If the first time you’re building out your communications is in the middle of the crisis, you will make a mess of it. It needs to be done when all is calm. Corporate crisis and communications teams need to collaborate in advance to create breach scenarios and “holding statements” for those who will need them. Then when you’re dealing with a real scenario, you’re not asking executives to wordsmith some of the most important statements they will ever make.
Practice Cyber Events Regularly
You can’t just have a written response plan ready to pull out when a breach occurs. You have to practice regularly – and sincerely, not in a perfunctory, check-the-box way. With regular practice, once the crisis occurs, everybody knows their lane, knows their part, carries it out, gets it done – and quickly.
That’s not the only purpose of practice. It’s also to find flaws. If you’re practicing right, you’re always finding things to do better. Practice lets you see in advance any deficiencies that need correcting in your processes, techniques, infrastructure, or policies.
Remember, there is learning in the failures. You will learn how your people handle stress and how they handle failure – critical things to know about your people.
Continue to Learn and Evolve
The more you practice, the more you study other breaches and how the breached organizations dealt with them, how your own people respond and the feedback they give you, the more you will learn. You will not only increase your response capabilities, but your programs will evolve. You will discover gaps that you can close before they cause a disaster during an actual incident.
In a previous company as a consultant, I would lead clients in cybersecurity tabletop exercises – simulating a breach of one kind or another in a low-stress environment, clarifying roles and responsibilities, identifying additional preparation or mitigation needs, and continuing to improve the ARS plan. Part of the exercise was to call predefined individuals and leave the pre-scripted voicemail, “This is a tabletop exercise…we are calling to notify you…here is what you would do now, if this were an actual incident, etc.”
After one such exercise that seemed to go well, I returned home, only to receive a panicky call from the CEO with a terse, “We have a problem, come back immediately!” It turned out that after listening to the voicemail and noting that the tabletop “breach” was disclosable, the PR person had promptly written a press release to disclose the “news” and hadn’t run it past the CEO, legal, or the board before issuing it. You can be sure some fast “learning and evolving” took place there.
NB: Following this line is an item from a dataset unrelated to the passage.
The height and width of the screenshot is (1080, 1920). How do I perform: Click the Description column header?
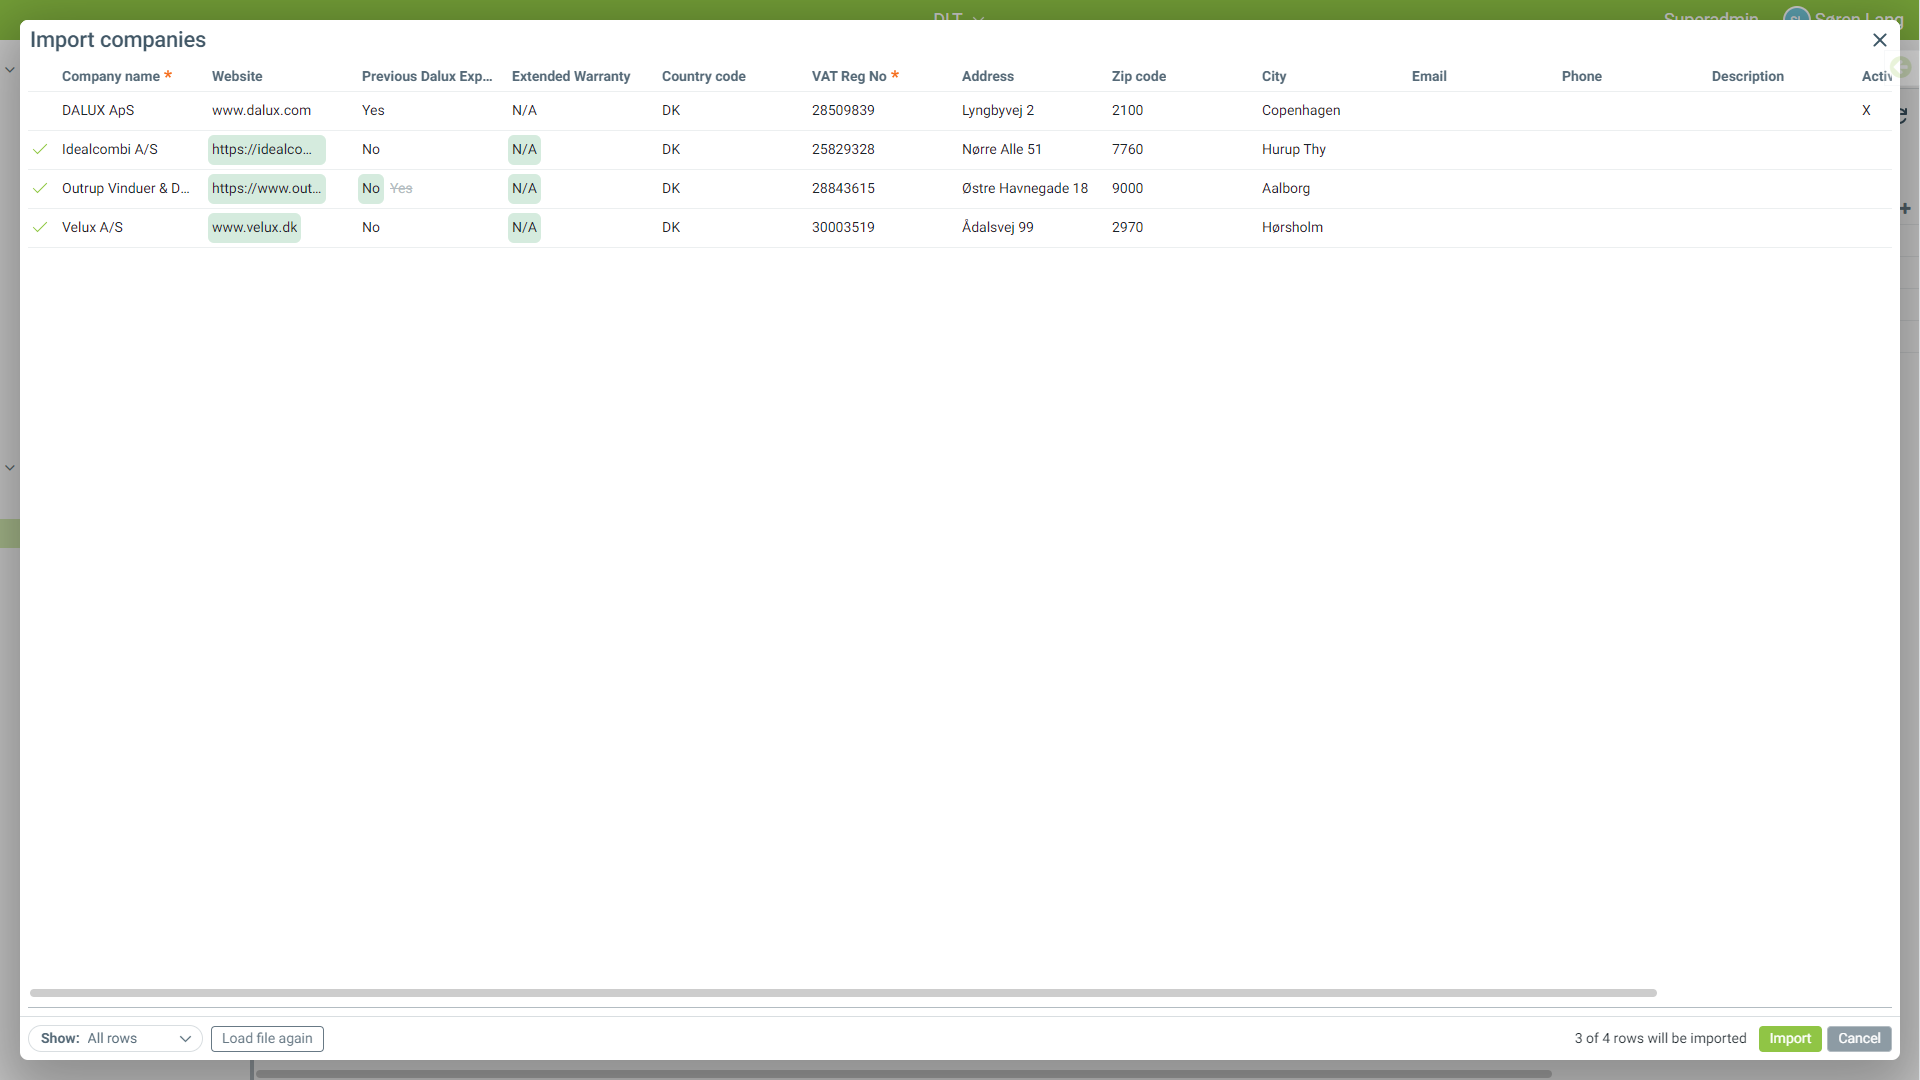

Cyberattacks are and will continue to be a lucrative business and a favorite weapon of hostile nation-states, terrorists, organized criminals, and loners with a laptop whose success depends on exploiting other people and their systems. Their numbers are growing along with the sophistication of their techniques. Preventive measures should be rigorously implemented and updated, but relying on them will never be safe. The only reliable countermeasure is excellent preparation for a rapid response.